This morning, as I was walking to university -- so around 8.55am -- I heard a WWII 'Moaning Minnie' air-raid siren being sounded. It seemed to be somewhere about a mile away (you could hear it above traffic noise, but it was clearly attenuated).
I was immediately fearful that this heralded a nuclear attack.
The only thing that prevented me from starting to panic was a florist setting out her stall nearby, who carried on calmly as though nothing out of the ordinary was occurring. I assumed therefore that she was familiar with the noise, so it couldn't be an emergency. (Now I realise that this was probably an unsafe assumption, she could have been deaf for all I know).

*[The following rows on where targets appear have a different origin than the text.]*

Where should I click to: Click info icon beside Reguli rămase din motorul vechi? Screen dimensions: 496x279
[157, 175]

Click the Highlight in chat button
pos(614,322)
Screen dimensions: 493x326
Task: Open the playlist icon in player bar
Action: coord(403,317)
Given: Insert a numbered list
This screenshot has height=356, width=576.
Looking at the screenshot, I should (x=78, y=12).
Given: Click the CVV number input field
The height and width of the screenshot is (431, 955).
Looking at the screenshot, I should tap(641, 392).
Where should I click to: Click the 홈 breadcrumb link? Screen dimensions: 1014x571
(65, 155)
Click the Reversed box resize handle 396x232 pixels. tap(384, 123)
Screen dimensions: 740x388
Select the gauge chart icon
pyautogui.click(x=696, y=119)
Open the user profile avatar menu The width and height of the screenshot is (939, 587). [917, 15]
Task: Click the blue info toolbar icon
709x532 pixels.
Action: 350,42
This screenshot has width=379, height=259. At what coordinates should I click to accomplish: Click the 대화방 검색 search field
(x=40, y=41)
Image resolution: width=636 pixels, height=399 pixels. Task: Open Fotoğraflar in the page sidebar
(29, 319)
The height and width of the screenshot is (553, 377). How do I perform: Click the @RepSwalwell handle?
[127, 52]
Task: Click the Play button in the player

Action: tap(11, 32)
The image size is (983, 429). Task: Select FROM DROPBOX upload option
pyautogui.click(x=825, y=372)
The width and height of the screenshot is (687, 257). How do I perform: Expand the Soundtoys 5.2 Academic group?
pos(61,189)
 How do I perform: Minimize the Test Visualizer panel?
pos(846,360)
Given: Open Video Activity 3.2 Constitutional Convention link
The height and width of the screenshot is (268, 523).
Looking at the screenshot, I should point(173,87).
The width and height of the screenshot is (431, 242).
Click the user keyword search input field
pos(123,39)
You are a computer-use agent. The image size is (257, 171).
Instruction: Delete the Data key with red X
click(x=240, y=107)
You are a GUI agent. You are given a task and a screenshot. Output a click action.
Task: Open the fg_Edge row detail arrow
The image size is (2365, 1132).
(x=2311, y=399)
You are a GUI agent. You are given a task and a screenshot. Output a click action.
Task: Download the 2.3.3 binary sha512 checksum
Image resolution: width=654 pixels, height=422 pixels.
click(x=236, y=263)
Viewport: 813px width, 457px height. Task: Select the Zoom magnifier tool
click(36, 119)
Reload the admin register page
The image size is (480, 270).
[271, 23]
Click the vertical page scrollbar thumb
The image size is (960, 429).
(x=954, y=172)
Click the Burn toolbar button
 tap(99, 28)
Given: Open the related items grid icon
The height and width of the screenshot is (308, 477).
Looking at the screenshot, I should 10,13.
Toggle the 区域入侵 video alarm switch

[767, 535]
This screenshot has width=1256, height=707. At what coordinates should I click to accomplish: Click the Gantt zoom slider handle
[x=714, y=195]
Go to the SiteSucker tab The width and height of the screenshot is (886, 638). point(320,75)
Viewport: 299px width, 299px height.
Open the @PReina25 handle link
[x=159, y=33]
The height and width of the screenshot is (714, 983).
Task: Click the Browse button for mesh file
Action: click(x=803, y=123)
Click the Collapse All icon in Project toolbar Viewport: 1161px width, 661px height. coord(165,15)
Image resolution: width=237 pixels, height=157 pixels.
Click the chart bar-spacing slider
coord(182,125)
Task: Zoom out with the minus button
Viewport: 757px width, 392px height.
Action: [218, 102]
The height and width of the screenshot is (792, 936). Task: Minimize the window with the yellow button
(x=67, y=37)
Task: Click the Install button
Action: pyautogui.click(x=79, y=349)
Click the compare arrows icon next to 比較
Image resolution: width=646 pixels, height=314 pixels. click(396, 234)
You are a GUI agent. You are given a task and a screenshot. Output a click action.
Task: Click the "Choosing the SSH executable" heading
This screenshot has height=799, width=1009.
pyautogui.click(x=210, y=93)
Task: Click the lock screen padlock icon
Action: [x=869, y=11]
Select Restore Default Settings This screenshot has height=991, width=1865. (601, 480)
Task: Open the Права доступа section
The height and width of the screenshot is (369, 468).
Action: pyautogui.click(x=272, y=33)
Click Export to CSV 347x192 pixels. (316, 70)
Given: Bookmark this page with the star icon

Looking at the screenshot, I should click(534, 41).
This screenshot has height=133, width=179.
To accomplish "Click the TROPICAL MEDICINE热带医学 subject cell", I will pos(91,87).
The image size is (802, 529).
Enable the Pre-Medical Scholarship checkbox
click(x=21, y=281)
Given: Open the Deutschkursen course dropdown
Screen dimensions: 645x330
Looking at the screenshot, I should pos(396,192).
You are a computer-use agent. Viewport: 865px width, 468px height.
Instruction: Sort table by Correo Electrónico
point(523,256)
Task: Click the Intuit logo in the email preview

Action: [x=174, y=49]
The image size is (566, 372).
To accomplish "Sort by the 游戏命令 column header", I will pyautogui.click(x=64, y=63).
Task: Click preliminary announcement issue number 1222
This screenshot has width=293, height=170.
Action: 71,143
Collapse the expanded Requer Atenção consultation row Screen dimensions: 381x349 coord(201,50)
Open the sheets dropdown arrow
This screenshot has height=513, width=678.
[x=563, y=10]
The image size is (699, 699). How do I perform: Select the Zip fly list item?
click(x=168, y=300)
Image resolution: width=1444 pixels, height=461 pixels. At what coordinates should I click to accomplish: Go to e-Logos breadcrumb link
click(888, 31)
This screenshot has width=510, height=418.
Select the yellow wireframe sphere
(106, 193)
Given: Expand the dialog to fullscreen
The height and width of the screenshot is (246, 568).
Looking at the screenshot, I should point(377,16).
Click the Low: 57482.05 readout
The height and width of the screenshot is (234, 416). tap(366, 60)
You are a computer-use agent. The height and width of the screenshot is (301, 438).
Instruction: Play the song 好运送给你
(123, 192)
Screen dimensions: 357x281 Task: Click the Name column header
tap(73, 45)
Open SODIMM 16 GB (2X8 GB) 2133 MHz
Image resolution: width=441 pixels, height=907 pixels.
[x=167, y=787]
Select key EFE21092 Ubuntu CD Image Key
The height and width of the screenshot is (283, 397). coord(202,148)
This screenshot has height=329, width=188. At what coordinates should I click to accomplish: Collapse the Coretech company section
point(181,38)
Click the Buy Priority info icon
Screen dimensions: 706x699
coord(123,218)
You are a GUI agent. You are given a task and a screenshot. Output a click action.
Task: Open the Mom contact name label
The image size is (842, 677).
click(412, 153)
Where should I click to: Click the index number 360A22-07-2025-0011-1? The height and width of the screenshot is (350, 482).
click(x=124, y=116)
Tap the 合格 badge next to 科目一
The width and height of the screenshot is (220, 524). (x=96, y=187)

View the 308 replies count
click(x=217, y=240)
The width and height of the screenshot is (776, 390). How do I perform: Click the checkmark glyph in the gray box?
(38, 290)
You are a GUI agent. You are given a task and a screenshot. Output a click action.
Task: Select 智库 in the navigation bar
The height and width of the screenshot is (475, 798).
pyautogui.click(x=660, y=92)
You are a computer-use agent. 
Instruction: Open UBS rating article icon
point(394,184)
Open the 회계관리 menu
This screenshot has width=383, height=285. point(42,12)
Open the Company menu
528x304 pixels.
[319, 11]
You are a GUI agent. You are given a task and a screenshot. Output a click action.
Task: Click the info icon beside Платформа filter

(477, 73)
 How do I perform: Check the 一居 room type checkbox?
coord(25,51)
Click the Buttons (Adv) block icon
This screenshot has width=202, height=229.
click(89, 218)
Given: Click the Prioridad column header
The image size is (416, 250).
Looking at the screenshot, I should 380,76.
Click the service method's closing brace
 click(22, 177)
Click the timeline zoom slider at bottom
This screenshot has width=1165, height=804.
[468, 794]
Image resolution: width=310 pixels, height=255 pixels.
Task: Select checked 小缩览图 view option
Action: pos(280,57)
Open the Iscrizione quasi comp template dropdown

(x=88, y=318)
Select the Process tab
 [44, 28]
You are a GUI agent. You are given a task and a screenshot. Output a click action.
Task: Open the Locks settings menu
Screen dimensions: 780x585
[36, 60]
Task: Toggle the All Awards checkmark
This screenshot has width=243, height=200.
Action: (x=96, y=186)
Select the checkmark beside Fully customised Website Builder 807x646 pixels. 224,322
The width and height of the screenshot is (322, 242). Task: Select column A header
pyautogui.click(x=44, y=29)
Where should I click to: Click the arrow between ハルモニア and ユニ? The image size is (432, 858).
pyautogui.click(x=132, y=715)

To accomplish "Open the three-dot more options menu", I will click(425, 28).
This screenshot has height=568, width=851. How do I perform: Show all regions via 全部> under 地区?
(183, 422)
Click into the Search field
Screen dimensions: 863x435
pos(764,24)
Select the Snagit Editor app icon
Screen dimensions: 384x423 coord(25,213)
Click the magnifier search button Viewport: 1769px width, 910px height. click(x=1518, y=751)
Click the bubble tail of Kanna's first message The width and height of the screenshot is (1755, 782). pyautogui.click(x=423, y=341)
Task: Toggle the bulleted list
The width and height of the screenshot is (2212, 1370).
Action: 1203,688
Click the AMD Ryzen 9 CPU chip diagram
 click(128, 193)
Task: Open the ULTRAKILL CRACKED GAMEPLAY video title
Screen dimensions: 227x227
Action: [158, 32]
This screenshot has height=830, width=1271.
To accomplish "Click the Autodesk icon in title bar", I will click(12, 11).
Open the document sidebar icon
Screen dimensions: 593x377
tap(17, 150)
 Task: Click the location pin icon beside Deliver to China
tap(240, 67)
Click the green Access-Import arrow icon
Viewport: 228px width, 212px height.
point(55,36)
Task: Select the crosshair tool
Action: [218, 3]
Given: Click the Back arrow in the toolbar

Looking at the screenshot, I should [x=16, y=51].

For the 10-15 seconds or so in which I didn't know what was going on, I was right back at school with the nuclear paranoia I thought I had grown out of. I was even looking for open doorways so I could duck inside. Scary how this stuff sticks with you.
I have absolutely no idea why an air-raid siren was being sounded during rush hour in SW London.
We had several End Of The World scares when I was at middle school (1980-1984), all of which (from recollection) scheduled the appointed hour at 10am. On one occasion -- the last I suspect -- the headmaster got wind of it and prolonged that morning's assembly until 10am was safely past. This didn't reassure the doom-mongers, and news promptly spread that The End Of The World had been postponed until 10pm instead. Oddly, I don't recall anyone turning up at school the next day seeming relieved. We just carried on as though nothing untoward had happened.
No weird tests that I can recall, though.